Keep information brief
Everyone suffers from information overload. The manager should triage information so that nurses only have to read information that is truly relevant to their practice.

An easy way to do this is to have a small notebook titled R-R-R. This stands for

  • Read (the information is mandatory and all staff must read it)
  • Respond (after reading, staff should initial it, as proof they have read it)
  • Remove (information stays in the book for only two weeks, after which the manager removes it)

If you keep the information in the book brief and meaningful, then staff members will have little difficulty reading 10 or fewer pieces of paper over a two-week period. This practice will preclude the need for memos stuck around the unit with "Read!" written on them in red marker. Educate all staff so that they know that the one place to find required reading is in the R-R-R book.
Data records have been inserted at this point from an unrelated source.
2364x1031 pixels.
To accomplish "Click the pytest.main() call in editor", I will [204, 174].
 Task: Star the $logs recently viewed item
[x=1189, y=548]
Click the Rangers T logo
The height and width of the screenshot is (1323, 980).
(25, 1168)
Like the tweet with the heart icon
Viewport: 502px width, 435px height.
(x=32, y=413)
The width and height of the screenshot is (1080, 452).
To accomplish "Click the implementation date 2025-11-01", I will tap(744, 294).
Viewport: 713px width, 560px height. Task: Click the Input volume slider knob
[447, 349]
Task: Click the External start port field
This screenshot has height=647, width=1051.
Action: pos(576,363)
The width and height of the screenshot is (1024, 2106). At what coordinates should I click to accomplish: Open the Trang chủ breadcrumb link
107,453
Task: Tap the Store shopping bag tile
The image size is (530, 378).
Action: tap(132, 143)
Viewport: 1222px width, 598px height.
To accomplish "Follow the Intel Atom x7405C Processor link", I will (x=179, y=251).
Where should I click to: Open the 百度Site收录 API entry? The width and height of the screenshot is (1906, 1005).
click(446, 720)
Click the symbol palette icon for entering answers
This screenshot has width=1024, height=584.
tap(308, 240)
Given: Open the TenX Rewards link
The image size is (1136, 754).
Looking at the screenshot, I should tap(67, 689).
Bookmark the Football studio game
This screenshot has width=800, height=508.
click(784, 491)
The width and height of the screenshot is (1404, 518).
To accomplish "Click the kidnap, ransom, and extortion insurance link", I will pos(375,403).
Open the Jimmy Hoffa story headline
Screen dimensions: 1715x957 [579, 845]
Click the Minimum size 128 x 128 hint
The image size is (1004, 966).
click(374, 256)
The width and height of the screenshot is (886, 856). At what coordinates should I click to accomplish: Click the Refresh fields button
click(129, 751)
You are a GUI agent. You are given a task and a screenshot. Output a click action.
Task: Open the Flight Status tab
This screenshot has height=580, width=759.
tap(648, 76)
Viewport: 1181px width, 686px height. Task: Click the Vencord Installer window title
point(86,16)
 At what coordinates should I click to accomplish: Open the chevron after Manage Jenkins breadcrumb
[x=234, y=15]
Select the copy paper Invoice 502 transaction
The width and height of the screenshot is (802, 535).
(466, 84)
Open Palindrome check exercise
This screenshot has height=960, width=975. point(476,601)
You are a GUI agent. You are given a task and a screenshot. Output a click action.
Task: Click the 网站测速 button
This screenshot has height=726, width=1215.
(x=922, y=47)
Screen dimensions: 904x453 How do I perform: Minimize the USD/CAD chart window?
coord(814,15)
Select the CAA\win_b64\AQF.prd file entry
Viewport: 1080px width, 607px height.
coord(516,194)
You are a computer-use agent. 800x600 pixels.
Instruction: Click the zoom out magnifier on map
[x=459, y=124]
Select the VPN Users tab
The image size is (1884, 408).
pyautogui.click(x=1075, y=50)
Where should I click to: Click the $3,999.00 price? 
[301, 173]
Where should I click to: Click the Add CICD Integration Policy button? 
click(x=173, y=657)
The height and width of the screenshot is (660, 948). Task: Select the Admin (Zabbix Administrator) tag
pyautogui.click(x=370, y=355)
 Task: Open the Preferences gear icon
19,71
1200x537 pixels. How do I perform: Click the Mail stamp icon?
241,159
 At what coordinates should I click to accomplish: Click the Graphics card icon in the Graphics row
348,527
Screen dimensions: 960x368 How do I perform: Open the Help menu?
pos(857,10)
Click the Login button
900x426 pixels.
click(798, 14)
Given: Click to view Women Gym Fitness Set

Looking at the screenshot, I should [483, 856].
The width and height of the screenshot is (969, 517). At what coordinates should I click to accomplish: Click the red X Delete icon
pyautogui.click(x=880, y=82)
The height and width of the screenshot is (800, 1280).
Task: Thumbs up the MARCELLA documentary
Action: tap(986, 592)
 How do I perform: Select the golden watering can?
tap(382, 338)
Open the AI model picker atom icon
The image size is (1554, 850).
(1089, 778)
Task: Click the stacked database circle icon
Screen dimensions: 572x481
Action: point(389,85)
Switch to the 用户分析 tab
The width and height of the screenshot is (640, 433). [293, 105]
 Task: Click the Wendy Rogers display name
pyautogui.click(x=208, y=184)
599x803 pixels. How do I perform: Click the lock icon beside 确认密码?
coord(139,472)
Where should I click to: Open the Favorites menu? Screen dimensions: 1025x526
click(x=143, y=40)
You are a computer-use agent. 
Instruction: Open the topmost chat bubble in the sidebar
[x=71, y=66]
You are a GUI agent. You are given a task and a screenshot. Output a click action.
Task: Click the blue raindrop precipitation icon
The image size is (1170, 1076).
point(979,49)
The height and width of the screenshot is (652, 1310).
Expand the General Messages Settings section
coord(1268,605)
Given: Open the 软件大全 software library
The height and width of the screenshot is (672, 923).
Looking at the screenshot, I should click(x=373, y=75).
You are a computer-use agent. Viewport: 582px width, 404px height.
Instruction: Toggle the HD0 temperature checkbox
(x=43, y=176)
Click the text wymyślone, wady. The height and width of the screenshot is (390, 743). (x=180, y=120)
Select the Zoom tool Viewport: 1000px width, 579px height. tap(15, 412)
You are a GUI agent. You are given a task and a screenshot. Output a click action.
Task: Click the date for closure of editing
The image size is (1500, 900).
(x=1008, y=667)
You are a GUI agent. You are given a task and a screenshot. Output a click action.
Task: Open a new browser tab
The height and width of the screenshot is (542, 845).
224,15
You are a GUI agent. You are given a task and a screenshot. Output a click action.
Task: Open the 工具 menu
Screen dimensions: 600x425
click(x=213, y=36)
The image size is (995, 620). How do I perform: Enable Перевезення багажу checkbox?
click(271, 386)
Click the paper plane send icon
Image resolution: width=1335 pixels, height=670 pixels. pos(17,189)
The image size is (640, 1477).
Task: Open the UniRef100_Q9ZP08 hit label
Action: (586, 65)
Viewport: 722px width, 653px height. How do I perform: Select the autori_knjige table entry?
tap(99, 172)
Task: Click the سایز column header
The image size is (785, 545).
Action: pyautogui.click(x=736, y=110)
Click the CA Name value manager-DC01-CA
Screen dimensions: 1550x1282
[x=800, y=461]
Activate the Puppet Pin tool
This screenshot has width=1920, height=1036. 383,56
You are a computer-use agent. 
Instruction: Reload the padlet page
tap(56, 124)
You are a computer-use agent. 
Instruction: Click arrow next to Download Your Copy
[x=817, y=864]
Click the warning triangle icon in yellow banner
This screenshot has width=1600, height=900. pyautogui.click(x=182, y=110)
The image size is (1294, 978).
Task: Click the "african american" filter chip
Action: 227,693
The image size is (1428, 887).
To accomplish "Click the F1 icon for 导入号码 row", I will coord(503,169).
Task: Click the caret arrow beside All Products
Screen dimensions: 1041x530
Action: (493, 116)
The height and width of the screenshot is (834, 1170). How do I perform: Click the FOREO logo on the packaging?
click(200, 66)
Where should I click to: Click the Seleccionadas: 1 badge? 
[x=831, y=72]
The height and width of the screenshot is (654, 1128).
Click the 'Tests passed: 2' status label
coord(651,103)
Have a second notebook in which to keep other information. Include two or three sections, with titles such as "FYI" (unit information and interesting articles), or "Education" (information about upcoming educational opportunities). The book should be cleaned out monthly and replaced with fresh information.

This method of sharing information means that the staff meeting can now be devoted to a meaningful dialogue around real issues that face the staff, or for making decisions about the unit's processes.

Try different meeting styles
Consider holding an informal meeting once a month that has no agenda, but that lets staff come by just to talk, ask questions, clarify rumors, and so on. To break the ice, have snacks or treats on hand. Also be sure to schedule meetings so that nurses from all shifts may attend.

These meetings may involve discussion of heavy issues related to the organization or the latest evidence-based practice, or may sometimes just be time for a break and food during the busy day. What is important is that you offer staff access to you and a chance to discuss what is important to them.

Managers often feel they don't have time to offer such access to staff, but a little effort in this area goes a long way.